Born in Russia, Shindarov began his violin studies with Piotr Stolyarsky — who also taught Misha Elman, Nathan Milstein, and David Oistrakh. Shindarov later received his master's degree in violin from the Moscow Conservatory under Oistrakh’s tutelage.
Before he left the USSR for America in 1975, Shindarov served as concertmaster of the Bolshoi Opera and Moscow's Ballet Theatre Orchestra.
Following his arrival to America, he became concertmaster of the San Francisco Opera orchestra and Los Angeles Chamber Orchestra. He performed with ensembles such as the Master Symphony Orchestra and Seattle Symphony and was also featured on many film scores.
“Shindarov is a master of all sorts of technical violinistic challenges, including double-stops, flying staccato passages, and difficult left hand pizzicati while simultaneously bowing with the right,” wrote Clint Erney from the Santa Ana Register.

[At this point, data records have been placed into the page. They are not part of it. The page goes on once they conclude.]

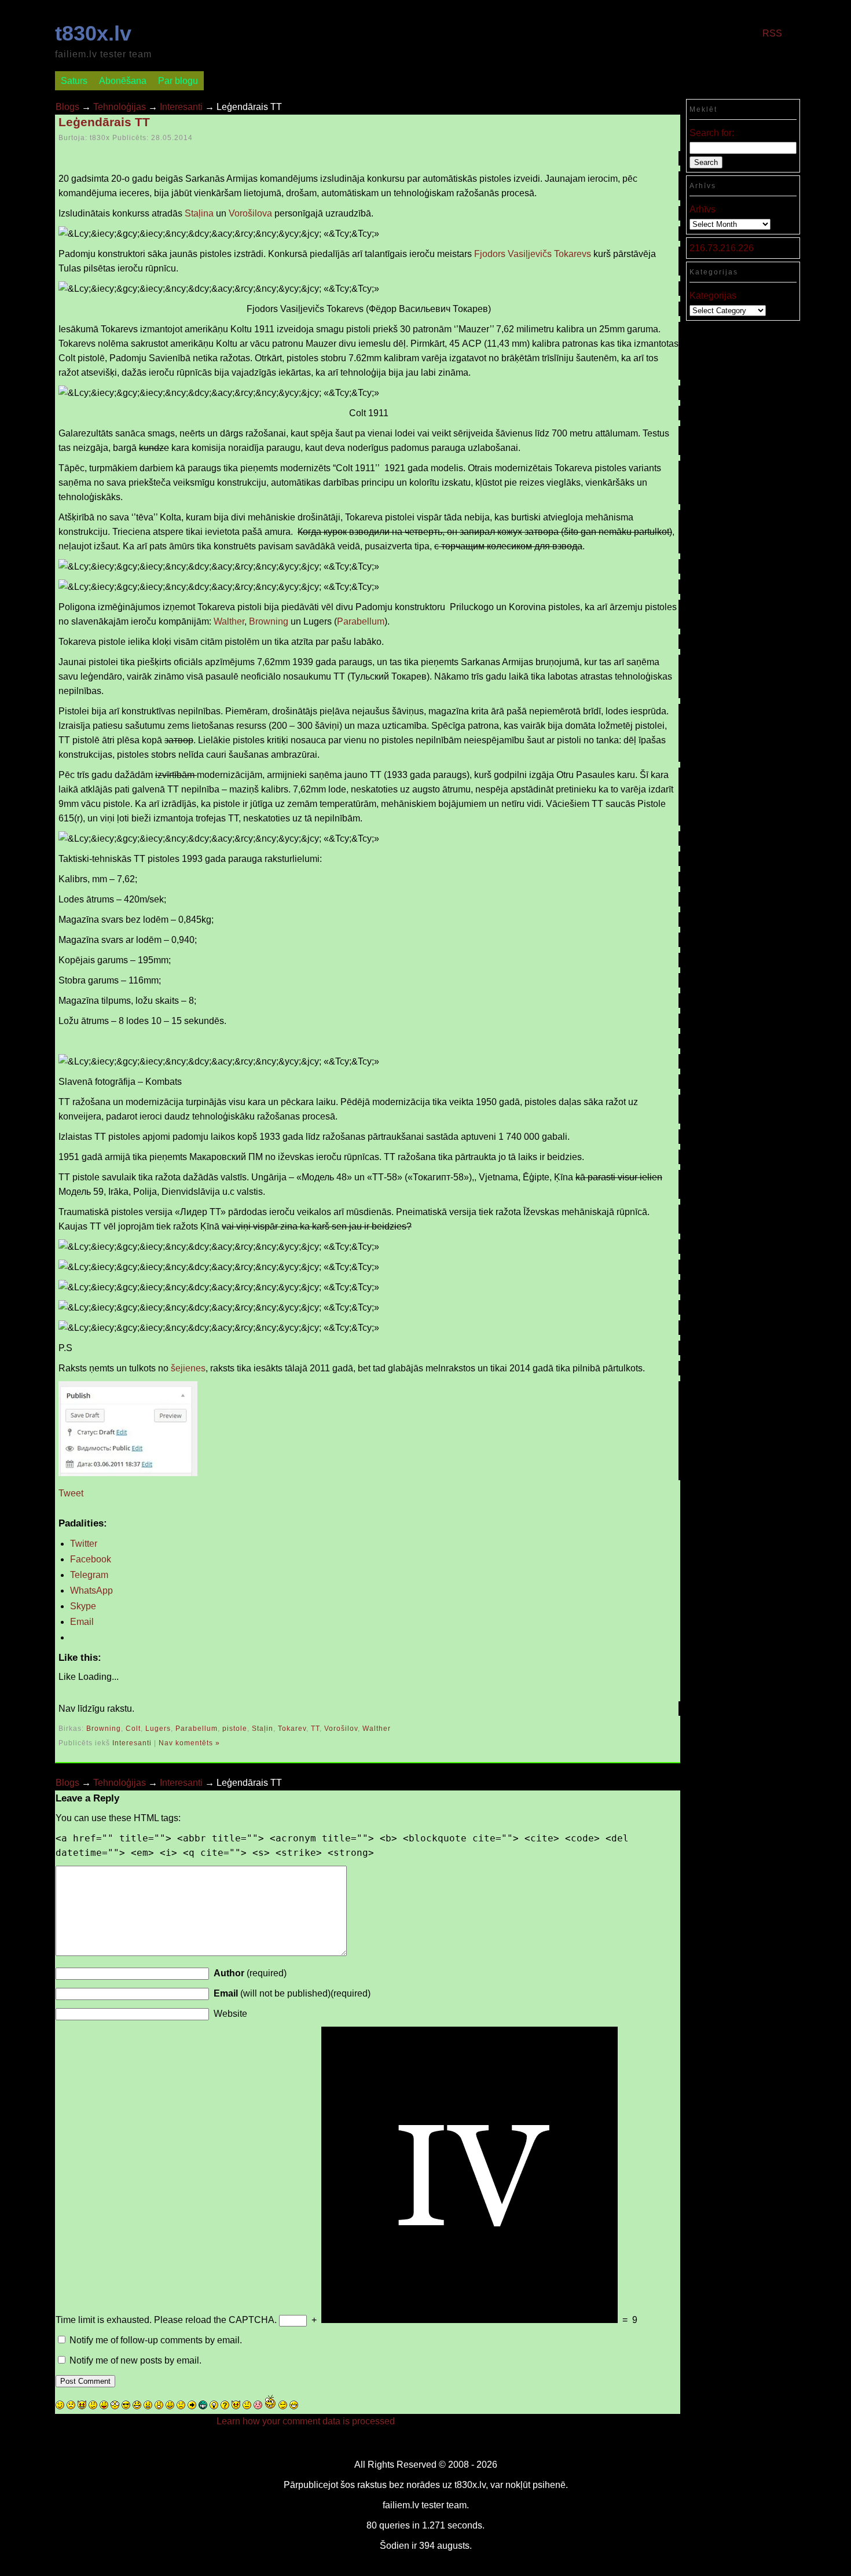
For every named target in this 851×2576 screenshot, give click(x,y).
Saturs (74, 81)
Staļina (199, 213)
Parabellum (360, 621)
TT (315, 1728)
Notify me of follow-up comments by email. (155, 2340)
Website (230, 2014)
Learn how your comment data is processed (306, 2421)
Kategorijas (712, 295)
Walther (229, 621)
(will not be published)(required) (292, 1993)
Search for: (711, 133)
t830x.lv (93, 33)
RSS (772, 33)
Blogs (67, 107)
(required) (250, 1973)
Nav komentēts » (189, 1743)
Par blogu (178, 81)
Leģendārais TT (104, 122)
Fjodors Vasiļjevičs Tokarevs (532, 254)
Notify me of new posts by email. (135, 2360)
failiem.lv (401, 2505)
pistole (234, 1728)
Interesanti (181, 107)
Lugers (158, 1728)
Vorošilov (341, 1728)
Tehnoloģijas (119, 107)
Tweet (70, 1493)
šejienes (188, 1368)
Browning (268, 621)
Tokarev (292, 1728)
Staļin (262, 1728)
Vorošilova (250, 213)
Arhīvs (702, 209)
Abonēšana (122, 81)
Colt (133, 1728)
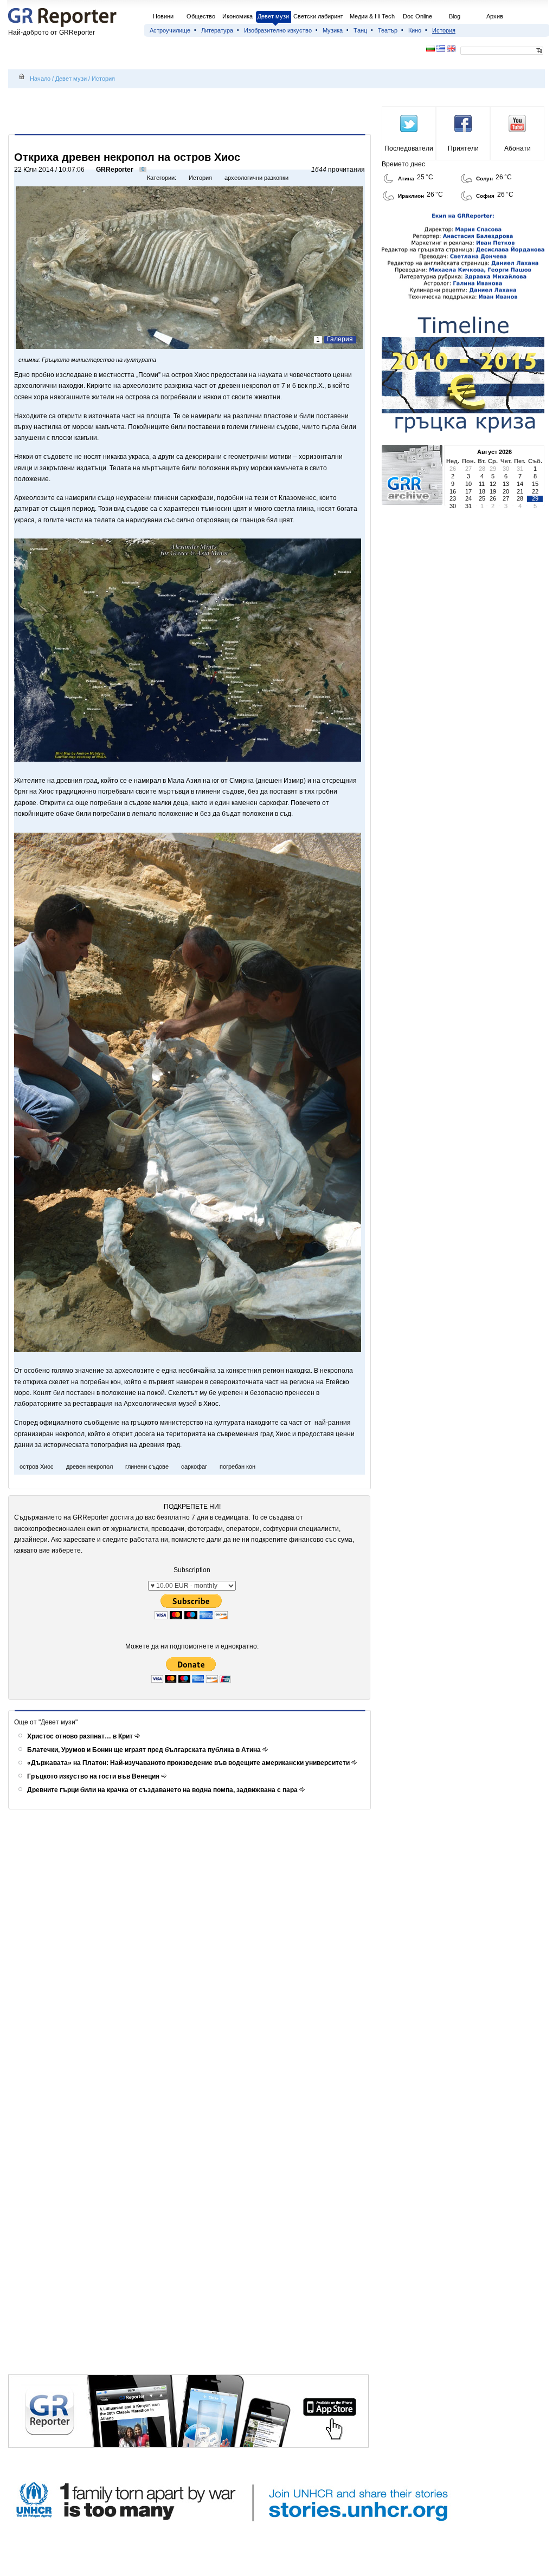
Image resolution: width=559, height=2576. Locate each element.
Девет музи (273, 16)
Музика (333, 30)
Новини (163, 16)
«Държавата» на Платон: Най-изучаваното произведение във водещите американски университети (189, 1763)
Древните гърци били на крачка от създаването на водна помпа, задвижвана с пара (163, 1790)
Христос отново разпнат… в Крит (80, 1736)
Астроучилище (170, 30)
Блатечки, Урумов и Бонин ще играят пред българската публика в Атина (144, 1750)
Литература (217, 30)
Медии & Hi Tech (372, 16)
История (443, 30)
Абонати (517, 148)
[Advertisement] (191, 112)
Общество (201, 16)
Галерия (340, 339)
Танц (360, 30)
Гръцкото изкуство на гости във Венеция (94, 1776)
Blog (454, 16)
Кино (414, 30)
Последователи (408, 148)
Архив (494, 16)
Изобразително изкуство (278, 30)
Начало (40, 78)
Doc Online (417, 16)
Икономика (237, 16)
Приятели (463, 148)
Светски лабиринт (318, 16)
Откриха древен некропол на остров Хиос (127, 157)
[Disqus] (191, 1956)
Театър (387, 30)
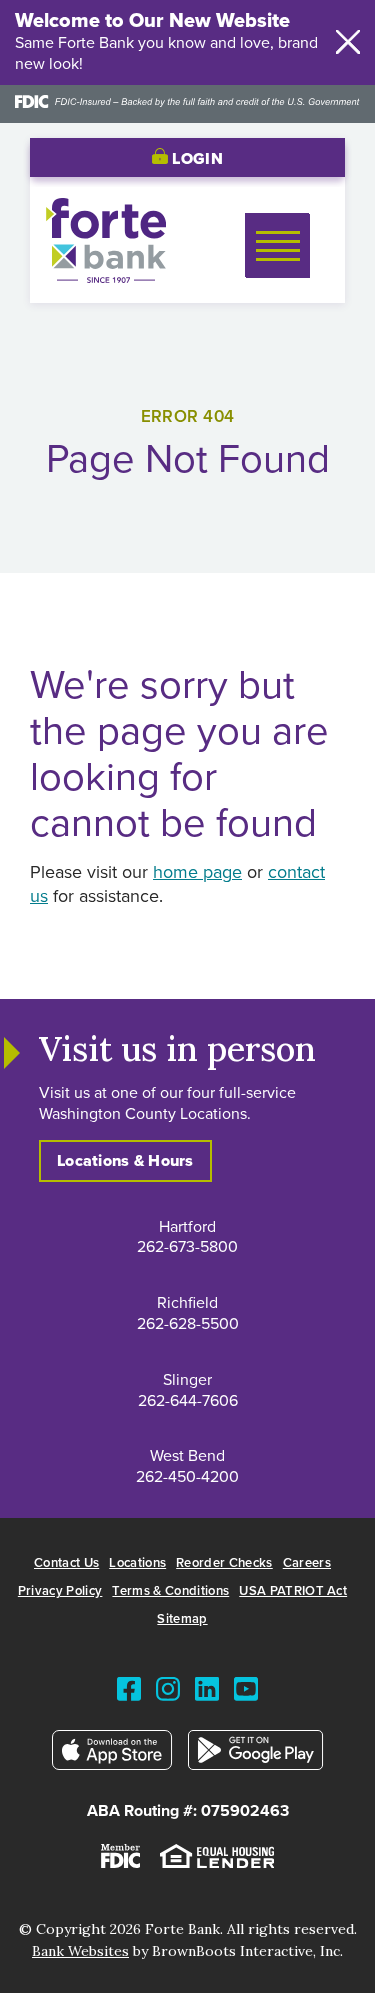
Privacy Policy (60, 1591)
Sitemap (182, 1619)
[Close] (348, 42)
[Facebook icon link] (129, 1693)
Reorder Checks (224, 1563)
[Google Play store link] (256, 1754)
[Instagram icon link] (168, 1693)
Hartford (187, 1227)
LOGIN (195, 159)
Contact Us (66, 1563)
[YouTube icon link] (246, 1693)
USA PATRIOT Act (293, 1591)
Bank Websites (80, 1951)
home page (197, 873)
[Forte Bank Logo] (106, 278)
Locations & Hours (125, 1161)
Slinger (187, 1380)
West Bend (187, 1456)
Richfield (187, 1303)
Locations (137, 1563)
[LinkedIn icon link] (207, 1693)
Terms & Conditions (170, 1591)
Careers (307, 1563)
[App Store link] (112, 1754)
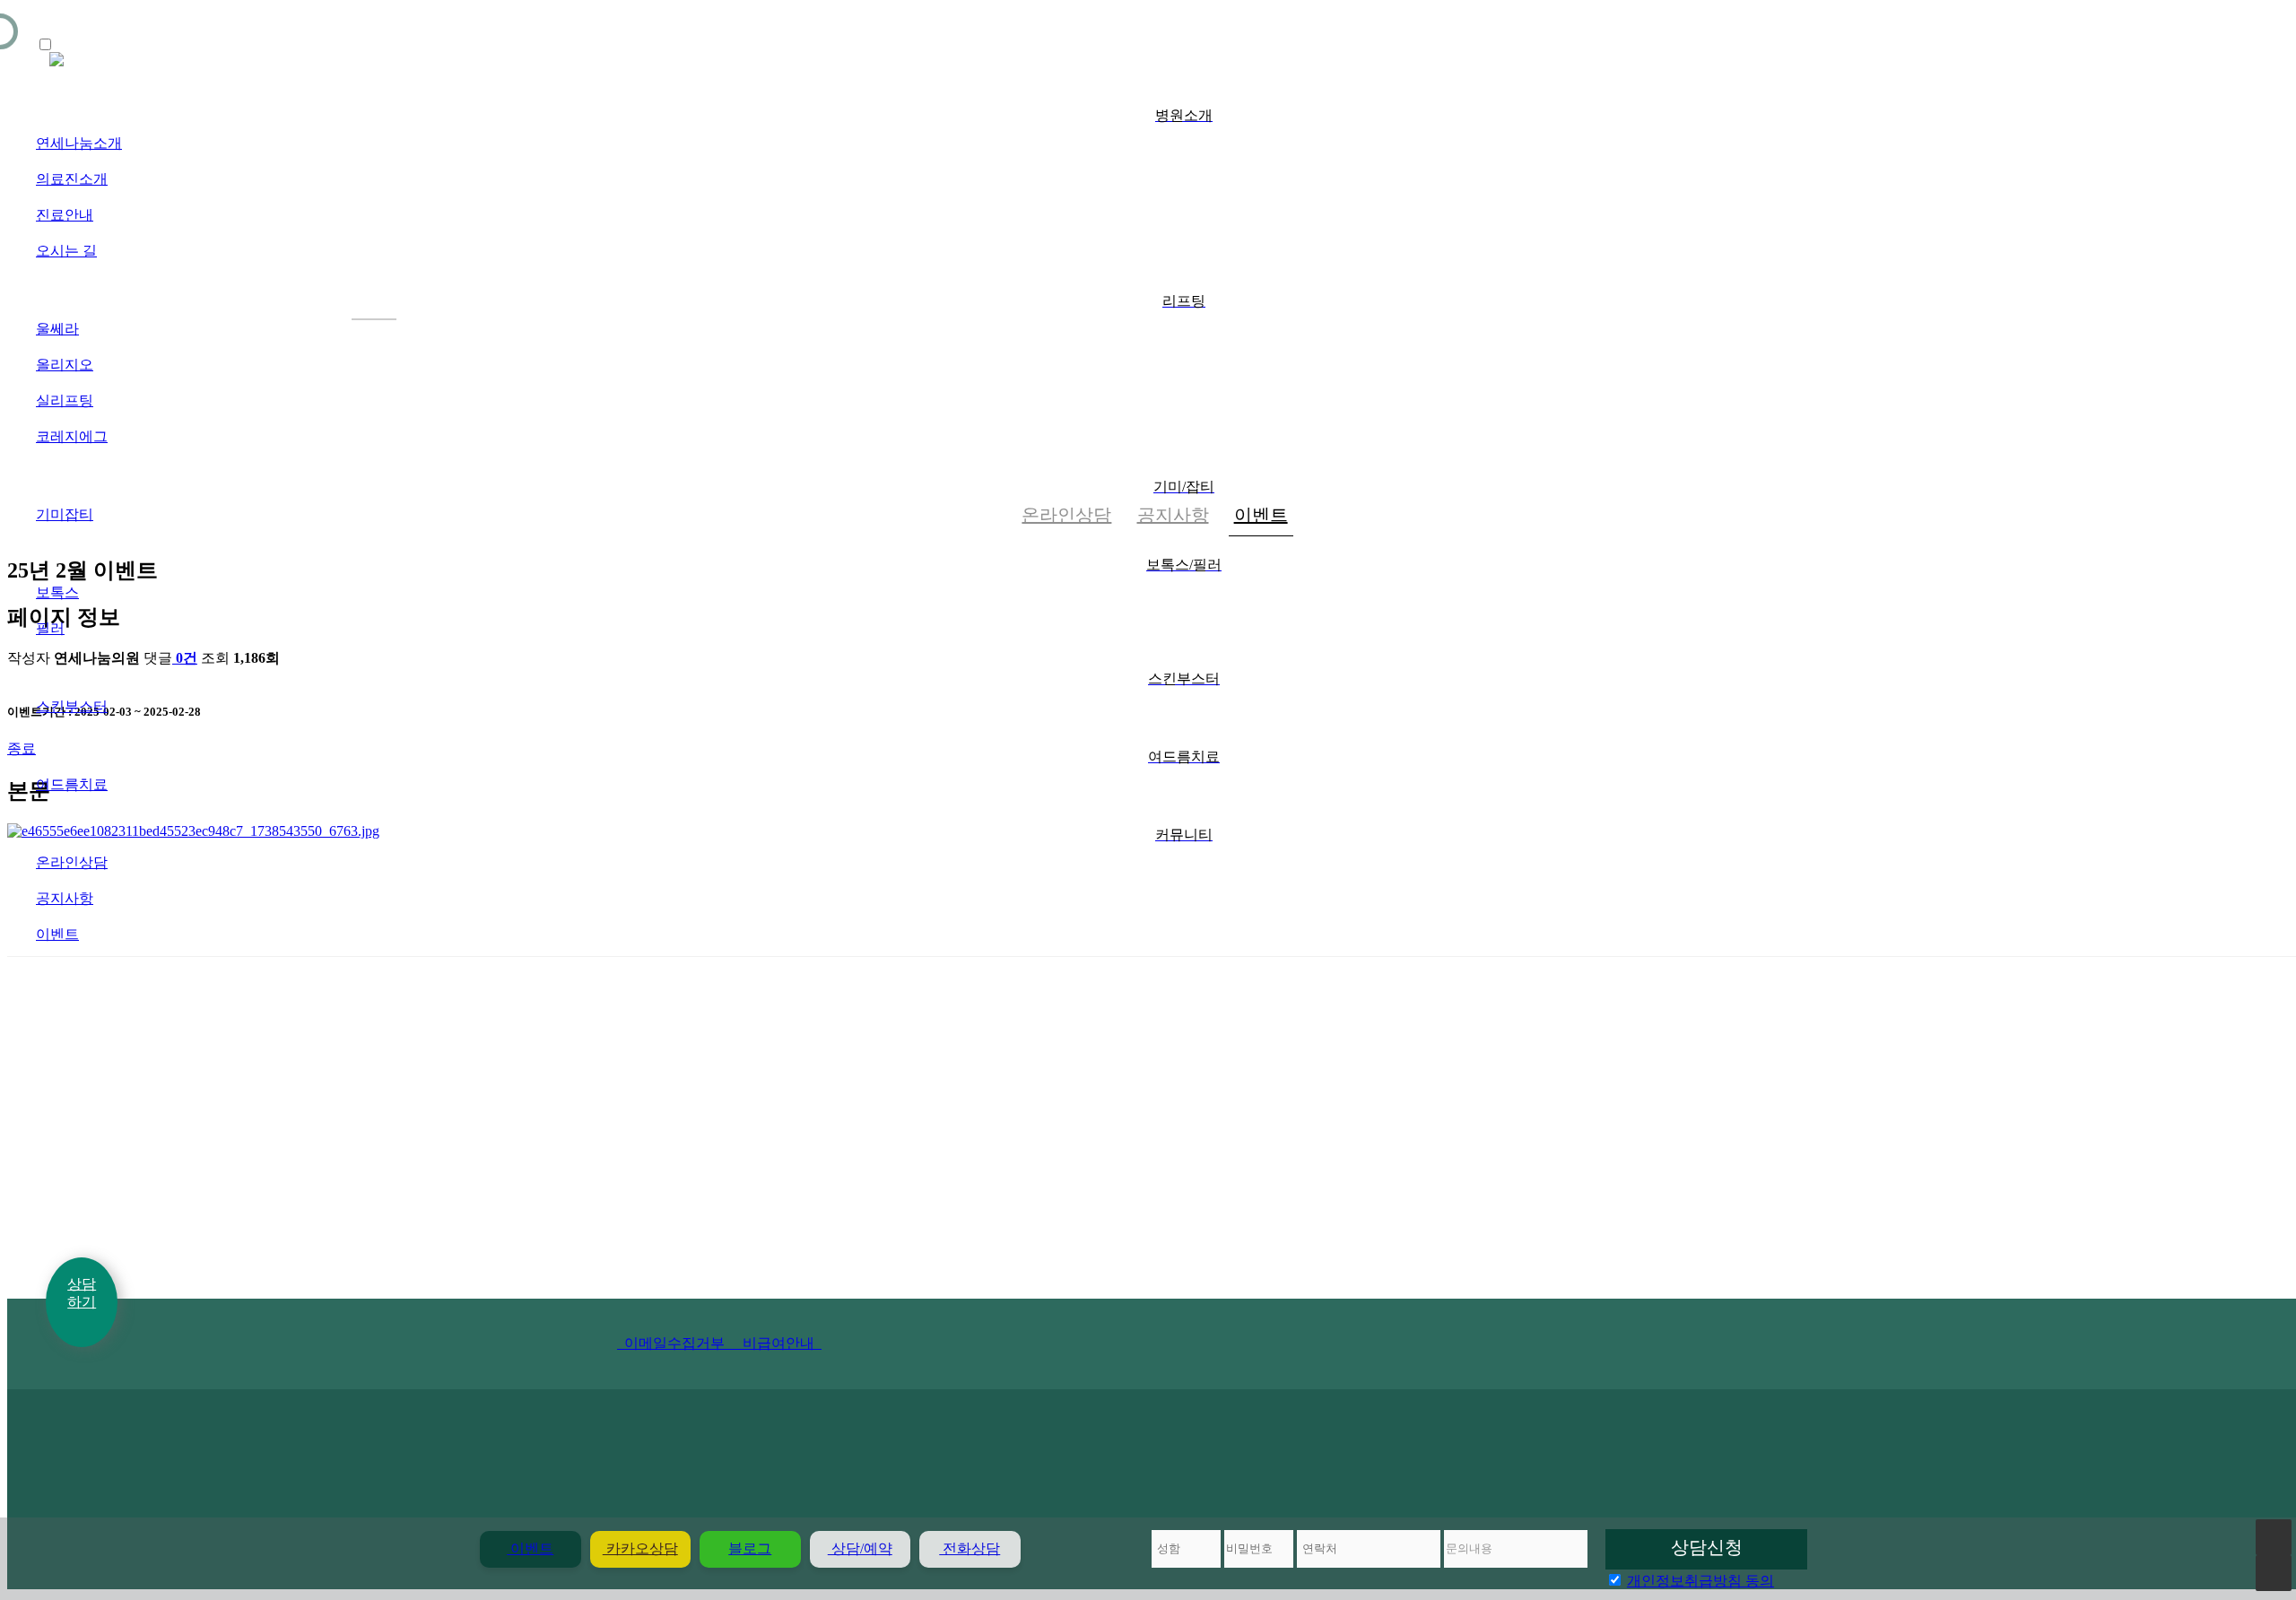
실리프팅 (64, 400)
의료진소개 (72, 179)
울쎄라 (57, 328)
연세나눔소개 (79, 143)
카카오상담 (640, 1548)
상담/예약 (860, 1548)
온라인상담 (72, 862)
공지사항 (64, 898)
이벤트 (57, 934)
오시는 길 (66, 250)
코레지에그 (72, 436)
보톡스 (57, 592)
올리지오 (64, 364)
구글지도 (738, 1085)
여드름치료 (72, 784)
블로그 (749, 1548)
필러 (50, 628)
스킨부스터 (72, 706)
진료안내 (64, 214)
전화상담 (969, 1548)
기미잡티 (64, 514)
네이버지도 (499, 1085)
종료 (21, 748)
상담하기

“Not since Ruggiero Ricci appeared here have we heard virtuoso playing like this,” Erney continued. “Clearly, Shindarov is one of the brightest jewels.”
Shindarov played well into his 80s and 90s. While performing at age 87, he was described by Geoffrey Maingart from Hollywood Today as “still one of the great violinists in the world. It is hard to believe that he is 87 and even harder to believe what he is able to do with the violin.”
The violinist’s final performances took place this year, where he was invited to perform at select concerts. He lived in Hollywood, California, and was also the author of a Russian violin book, titled “Prima Musica.”
Our condolences to Mr. Shindarov’s family, friends, and colleagues.